Bölgeyi çok iyi bilen ve hakkında yazdığı bir de kitap bulunan, Atlas okurlarının çok iyi tanıdığı ünlü dağcı Tunç Fındık’ın İFSAK grubuna bölge hakkında verdiği bilgilerin ardından yürüyüşümüzün başladığı noktaya kadar traktörlerle çıktık. Oradan sonra ise çadır ve kamp malzemelerimizi katırlara yükleyerek, sadece fotoğraf malzemelerimizle Kocadölek kamp alanına ulaştık. Kamp alanına 500 metre mesafede gün batımını çekebileceğimiz çok uygun bir bölgede fotoğraf çektikten sonra çadırlarımızı kurup kampa yerleşme imkanı bulduk.

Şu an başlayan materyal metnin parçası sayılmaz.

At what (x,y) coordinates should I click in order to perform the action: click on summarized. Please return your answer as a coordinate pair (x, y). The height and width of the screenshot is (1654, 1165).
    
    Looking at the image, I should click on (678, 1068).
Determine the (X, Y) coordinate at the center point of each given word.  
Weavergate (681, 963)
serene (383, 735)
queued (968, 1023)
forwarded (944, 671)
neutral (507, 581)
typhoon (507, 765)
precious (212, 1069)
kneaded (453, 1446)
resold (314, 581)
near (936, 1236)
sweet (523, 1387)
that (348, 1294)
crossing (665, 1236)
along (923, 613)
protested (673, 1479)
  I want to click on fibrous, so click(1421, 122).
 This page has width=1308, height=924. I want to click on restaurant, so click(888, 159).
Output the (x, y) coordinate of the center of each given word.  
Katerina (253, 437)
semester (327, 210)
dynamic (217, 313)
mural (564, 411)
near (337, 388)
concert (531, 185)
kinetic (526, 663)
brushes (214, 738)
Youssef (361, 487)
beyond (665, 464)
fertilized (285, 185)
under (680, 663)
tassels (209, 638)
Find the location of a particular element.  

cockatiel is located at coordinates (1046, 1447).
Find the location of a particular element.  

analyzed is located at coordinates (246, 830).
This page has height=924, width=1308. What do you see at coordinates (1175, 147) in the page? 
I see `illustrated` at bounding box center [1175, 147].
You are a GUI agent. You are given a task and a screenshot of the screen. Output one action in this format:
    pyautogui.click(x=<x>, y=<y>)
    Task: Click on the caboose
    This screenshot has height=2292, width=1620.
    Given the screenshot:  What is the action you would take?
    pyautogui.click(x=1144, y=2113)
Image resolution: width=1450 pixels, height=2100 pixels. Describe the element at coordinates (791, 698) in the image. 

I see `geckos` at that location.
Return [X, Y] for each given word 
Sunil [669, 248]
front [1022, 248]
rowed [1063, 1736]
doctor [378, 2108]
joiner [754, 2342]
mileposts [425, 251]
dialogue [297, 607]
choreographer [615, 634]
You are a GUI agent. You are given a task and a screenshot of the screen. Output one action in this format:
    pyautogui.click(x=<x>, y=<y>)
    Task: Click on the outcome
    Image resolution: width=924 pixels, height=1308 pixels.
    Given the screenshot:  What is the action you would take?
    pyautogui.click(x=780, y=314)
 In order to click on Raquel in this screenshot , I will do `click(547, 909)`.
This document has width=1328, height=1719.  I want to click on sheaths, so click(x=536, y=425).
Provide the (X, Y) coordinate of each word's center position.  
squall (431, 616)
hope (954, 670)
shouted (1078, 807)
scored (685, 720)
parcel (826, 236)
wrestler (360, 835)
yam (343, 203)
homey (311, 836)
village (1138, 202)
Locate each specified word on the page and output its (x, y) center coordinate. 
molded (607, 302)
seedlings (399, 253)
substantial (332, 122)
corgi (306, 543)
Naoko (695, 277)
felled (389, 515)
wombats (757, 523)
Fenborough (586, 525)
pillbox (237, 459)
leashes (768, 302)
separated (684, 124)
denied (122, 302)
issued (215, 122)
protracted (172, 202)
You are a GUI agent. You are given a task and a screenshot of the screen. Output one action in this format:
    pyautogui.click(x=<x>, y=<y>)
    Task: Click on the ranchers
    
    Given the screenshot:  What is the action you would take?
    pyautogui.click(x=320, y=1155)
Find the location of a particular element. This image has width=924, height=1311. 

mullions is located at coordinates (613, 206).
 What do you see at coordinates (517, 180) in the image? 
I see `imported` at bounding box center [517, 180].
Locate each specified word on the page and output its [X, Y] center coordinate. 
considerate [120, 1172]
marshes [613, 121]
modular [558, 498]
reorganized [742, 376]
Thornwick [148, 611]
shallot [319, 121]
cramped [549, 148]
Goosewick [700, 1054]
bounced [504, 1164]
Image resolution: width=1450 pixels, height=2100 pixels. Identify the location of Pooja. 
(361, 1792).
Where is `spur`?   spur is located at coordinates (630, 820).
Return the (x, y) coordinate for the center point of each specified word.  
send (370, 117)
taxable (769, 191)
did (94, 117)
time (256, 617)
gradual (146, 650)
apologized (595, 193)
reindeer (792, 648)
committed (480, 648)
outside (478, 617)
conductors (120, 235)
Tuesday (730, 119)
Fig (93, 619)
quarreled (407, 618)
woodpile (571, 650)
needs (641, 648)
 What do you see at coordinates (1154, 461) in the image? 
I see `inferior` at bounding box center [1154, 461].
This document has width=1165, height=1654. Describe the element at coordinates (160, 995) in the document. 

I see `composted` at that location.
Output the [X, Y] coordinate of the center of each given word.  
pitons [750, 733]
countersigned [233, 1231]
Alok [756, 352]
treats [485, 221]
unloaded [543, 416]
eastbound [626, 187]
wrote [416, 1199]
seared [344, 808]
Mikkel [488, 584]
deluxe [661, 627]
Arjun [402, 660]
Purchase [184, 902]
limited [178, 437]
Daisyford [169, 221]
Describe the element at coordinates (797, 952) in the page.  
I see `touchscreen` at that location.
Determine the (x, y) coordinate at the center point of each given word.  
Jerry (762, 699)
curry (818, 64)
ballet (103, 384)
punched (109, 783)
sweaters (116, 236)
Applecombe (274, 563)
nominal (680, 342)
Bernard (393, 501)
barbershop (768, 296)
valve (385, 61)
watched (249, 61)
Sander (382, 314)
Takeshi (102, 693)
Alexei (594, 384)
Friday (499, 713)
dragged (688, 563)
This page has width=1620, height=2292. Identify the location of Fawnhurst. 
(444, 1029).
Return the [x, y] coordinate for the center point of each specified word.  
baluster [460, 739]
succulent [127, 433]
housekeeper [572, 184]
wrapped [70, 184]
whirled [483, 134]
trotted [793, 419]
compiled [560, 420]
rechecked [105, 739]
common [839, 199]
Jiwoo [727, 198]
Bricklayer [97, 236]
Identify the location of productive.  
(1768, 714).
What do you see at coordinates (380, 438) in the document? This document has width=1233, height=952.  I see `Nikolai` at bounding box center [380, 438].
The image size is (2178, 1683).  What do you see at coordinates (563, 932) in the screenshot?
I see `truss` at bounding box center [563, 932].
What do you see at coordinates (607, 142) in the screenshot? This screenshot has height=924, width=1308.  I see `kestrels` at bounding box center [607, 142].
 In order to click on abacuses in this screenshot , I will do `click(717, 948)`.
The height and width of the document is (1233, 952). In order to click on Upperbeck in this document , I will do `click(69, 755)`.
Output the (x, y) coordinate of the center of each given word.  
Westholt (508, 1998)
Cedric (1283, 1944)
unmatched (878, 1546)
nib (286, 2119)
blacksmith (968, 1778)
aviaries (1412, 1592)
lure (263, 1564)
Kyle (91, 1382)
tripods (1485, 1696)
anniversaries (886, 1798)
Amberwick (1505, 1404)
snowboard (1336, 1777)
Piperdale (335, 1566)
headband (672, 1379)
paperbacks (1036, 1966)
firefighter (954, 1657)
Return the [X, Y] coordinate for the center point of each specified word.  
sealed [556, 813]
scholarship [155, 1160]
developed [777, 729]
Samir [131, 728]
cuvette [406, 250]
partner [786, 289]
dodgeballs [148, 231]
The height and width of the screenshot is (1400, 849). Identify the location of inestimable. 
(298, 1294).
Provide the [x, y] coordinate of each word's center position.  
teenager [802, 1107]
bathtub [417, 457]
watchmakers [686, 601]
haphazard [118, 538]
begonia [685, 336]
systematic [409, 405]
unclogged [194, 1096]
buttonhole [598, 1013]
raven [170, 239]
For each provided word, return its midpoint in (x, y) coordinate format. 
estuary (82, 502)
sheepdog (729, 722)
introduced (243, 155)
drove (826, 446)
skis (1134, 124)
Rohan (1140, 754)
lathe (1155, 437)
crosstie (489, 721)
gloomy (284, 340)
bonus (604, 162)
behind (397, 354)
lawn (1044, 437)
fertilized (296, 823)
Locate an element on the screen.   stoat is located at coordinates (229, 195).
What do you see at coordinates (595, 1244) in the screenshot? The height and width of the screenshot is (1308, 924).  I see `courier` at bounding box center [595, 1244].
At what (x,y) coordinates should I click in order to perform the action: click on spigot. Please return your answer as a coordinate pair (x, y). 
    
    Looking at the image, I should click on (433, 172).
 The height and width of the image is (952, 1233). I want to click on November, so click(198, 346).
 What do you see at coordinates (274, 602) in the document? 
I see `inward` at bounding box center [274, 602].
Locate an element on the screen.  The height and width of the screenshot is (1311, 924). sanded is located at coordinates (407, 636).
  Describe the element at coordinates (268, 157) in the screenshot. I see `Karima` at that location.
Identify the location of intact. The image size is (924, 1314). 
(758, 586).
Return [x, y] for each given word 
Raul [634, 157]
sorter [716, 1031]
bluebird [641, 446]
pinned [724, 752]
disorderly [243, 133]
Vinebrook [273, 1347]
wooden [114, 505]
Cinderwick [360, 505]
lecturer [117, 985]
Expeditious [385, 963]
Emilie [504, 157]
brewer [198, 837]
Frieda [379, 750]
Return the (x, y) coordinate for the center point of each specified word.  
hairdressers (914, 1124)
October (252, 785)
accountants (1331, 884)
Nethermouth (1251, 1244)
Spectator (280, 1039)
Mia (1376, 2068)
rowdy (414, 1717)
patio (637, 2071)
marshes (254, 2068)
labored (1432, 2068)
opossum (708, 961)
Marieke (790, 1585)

Sarı Memedin Yurdu ve sonrasında çıktığımız Kocadölek kamp alanı bölgesi yaz aylarında aynı zamanda oldukça keyifli bir yürüyüş rotası. Bölge dağ bisikleti, trekking, tırmanma gibi aktiviteleri yapan onlarca gezgin tarafından ziyaret ediliyor. Geceleri ise vadinin ortasında çepeçevre 3.500 metre zirvelere çevrili bir ortamda milyonlarca yıldız ve Samanyolu altında keyifli kamplar yapmak mümkün. Amacımız yıldız fotoğrafı da çekmek olduğu için ışık kirliliğinin son derece az olması ideal bir ortam oluşturuyor. Gün batımındaki bulutların dağılması ile birlikte hem samanyolu, hem de kutup yıldızı çevresinde dünyanın dönüş hareketinden kaynaklanan yıldız izleri fotoğrafları çekme imkanı buluyoruz. Sabah kahvaltısının ardından kamp sökülüyor ve İstanbul’a geri dönüş başlıyor.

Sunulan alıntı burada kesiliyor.